### Materials provided
** Begin **
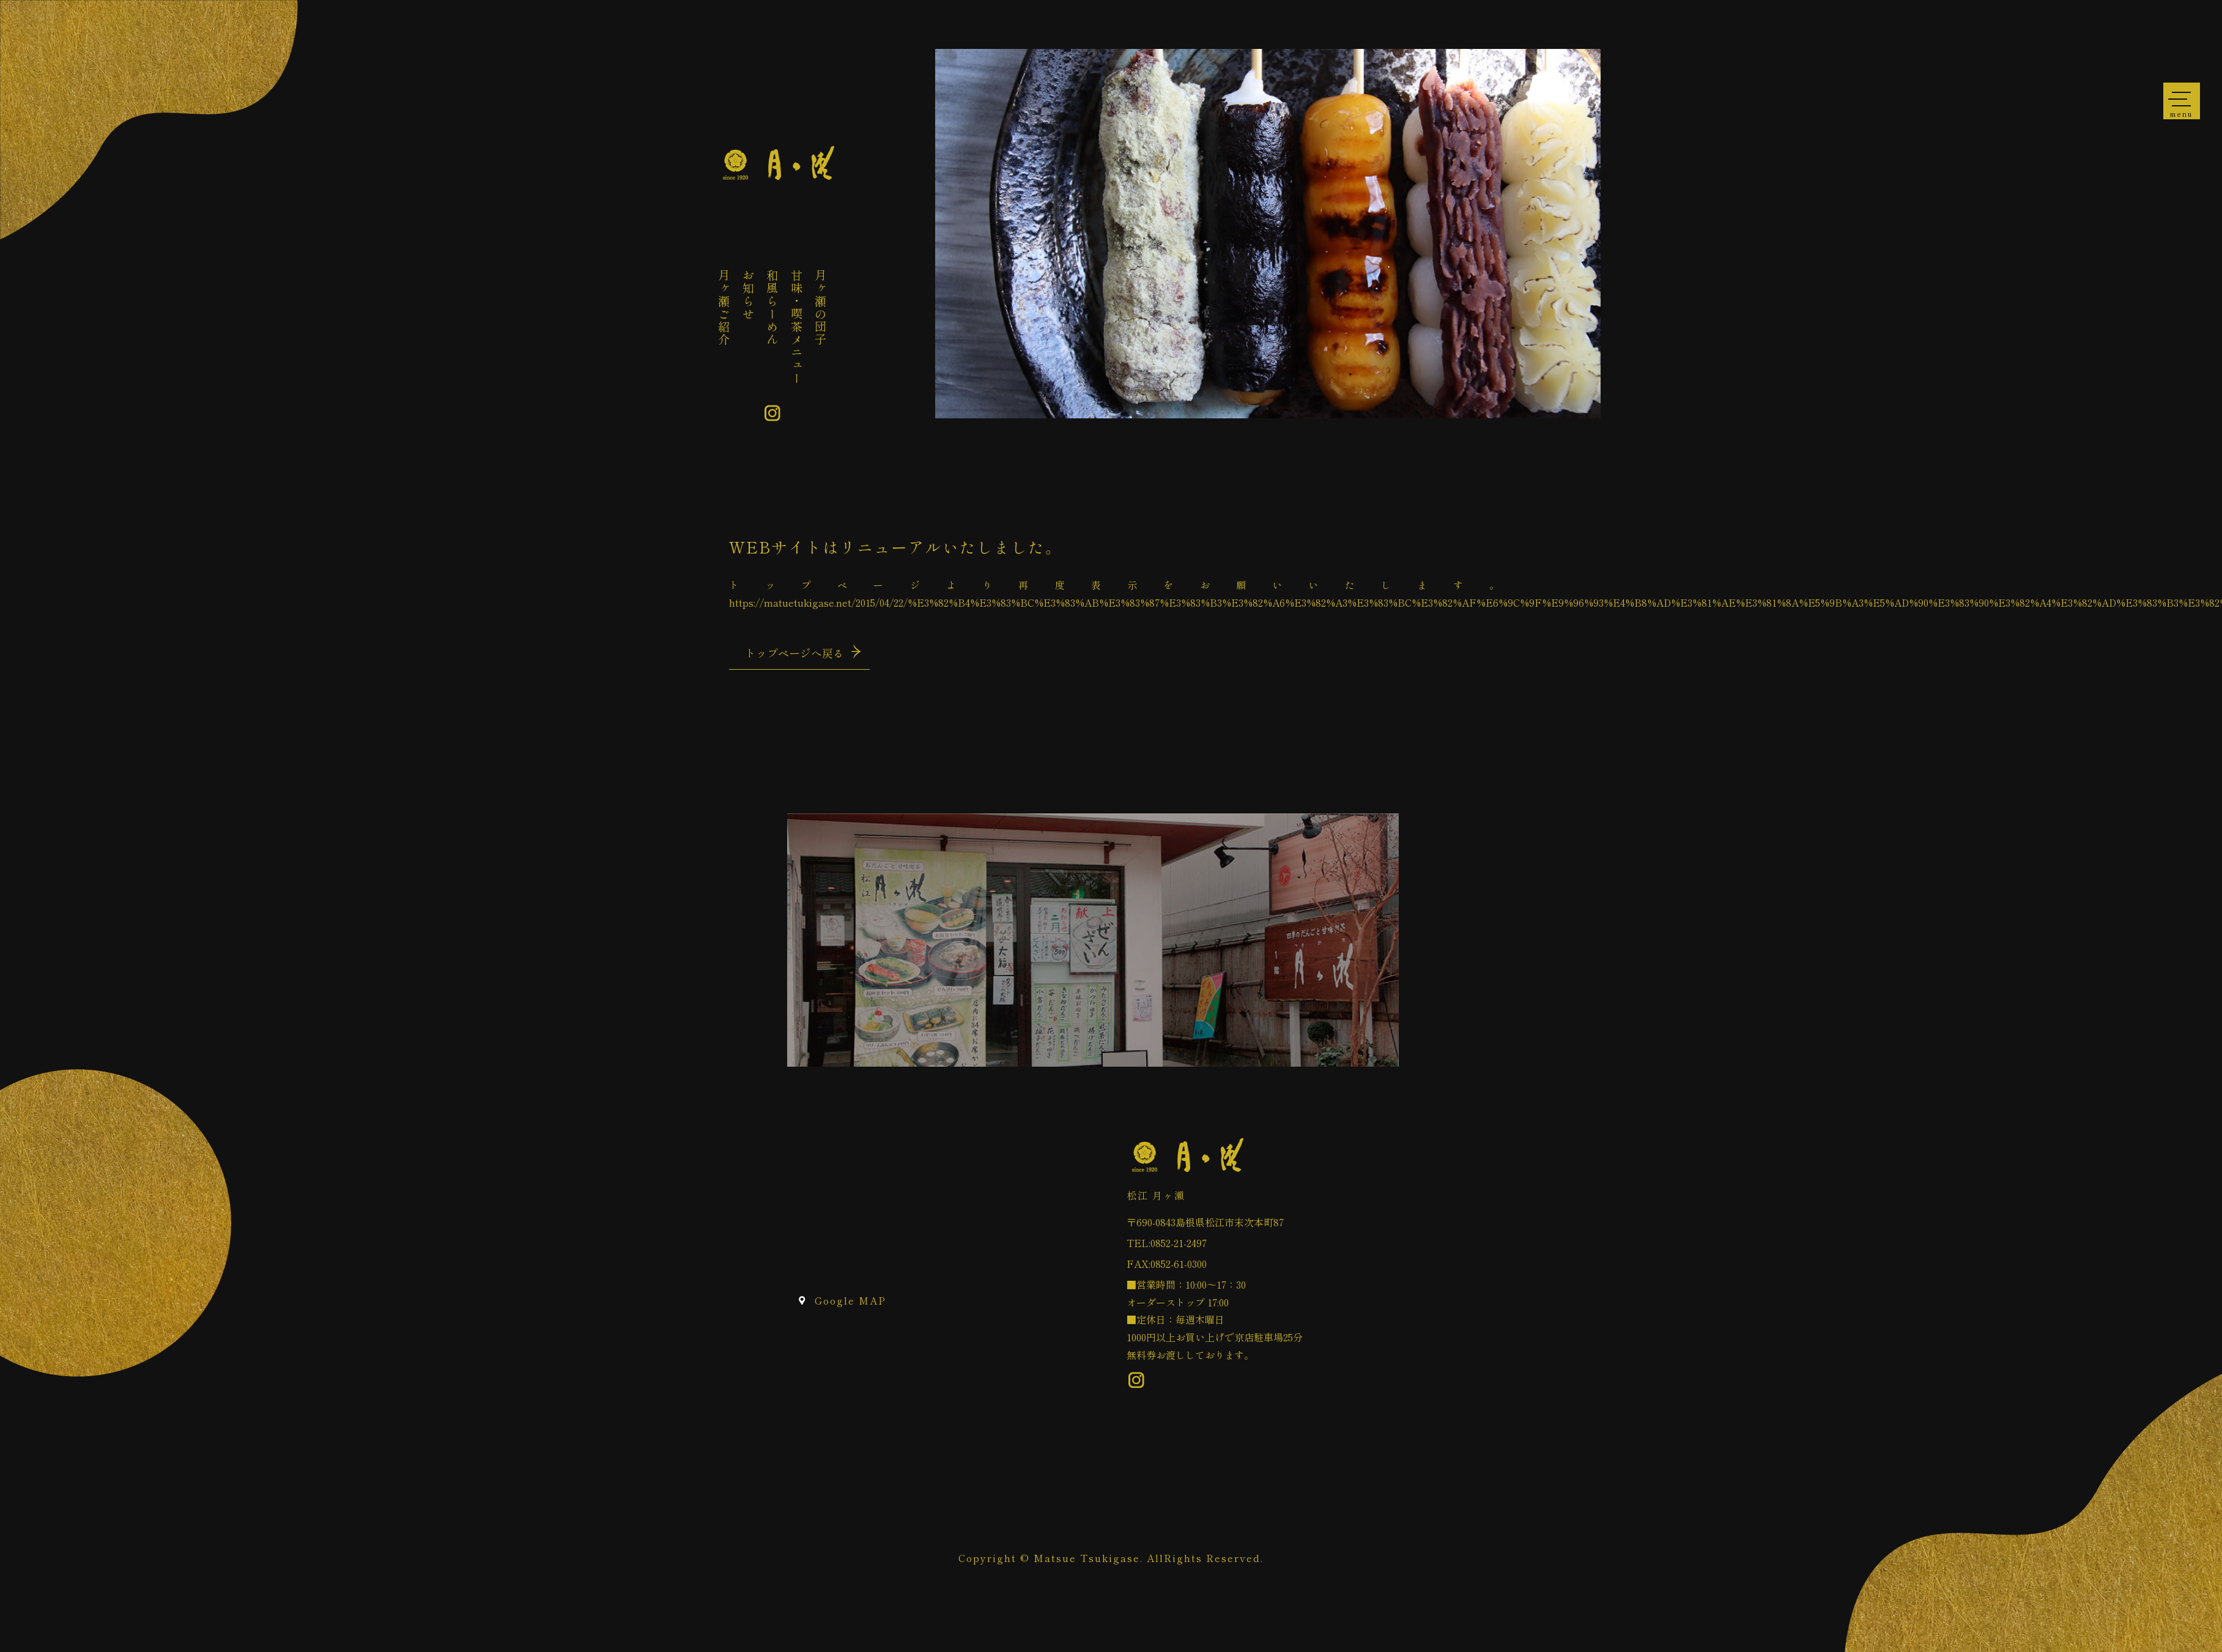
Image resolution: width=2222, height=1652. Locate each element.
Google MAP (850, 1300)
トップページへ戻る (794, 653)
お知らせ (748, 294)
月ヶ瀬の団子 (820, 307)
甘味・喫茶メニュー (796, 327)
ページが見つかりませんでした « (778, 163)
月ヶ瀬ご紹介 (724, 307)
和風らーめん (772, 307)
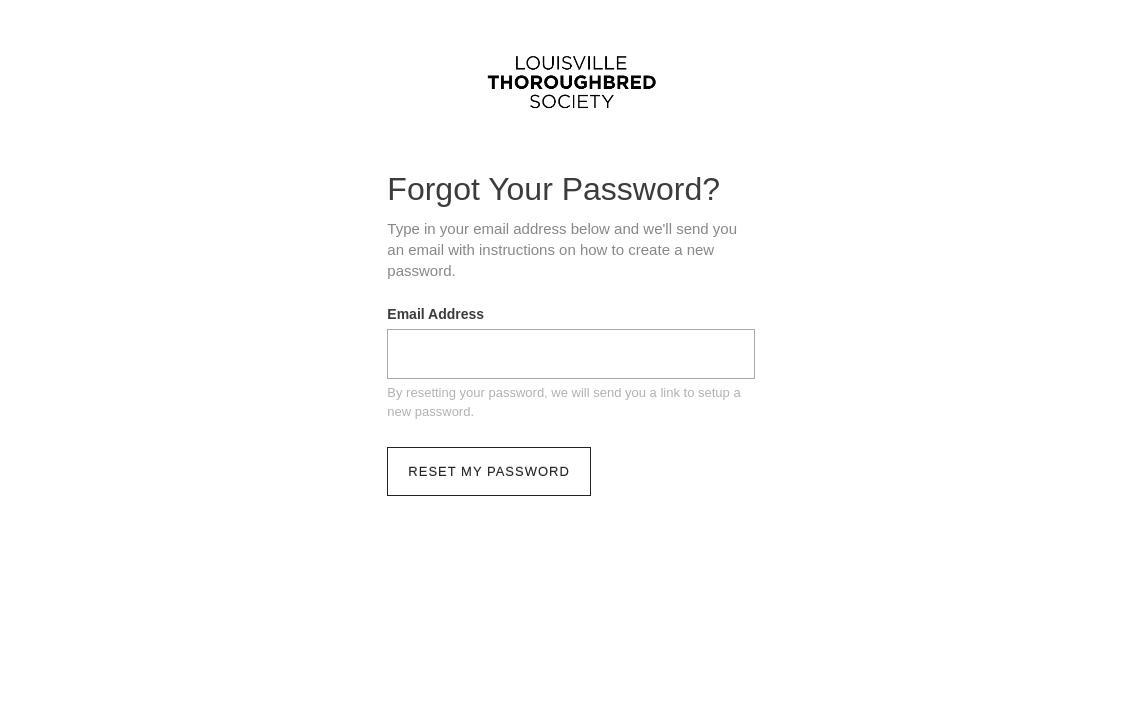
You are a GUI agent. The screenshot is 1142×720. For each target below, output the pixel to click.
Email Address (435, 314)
** End **
### Set task
Could you return every one of the lines above word for word, leaving out the pictures?

### Response
Image resolution: width=2222, height=1652. Locate each element.
Google MAP (850, 1300)
トップページへ戻る (794, 653)
お知らせ (748, 294)
月ヶ瀬の団子 (820, 307)
甘味・喫茶メニュー (796, 327)
ページが見つかりませんでした « (778, 163)
月ヶ瀬ご紹介 (724, 307)
和風らーめん (772, 307)
You are a GUI agent. The screenshot is 1142×720. For each target below, output the pixel to click.
Email Address (435, 314)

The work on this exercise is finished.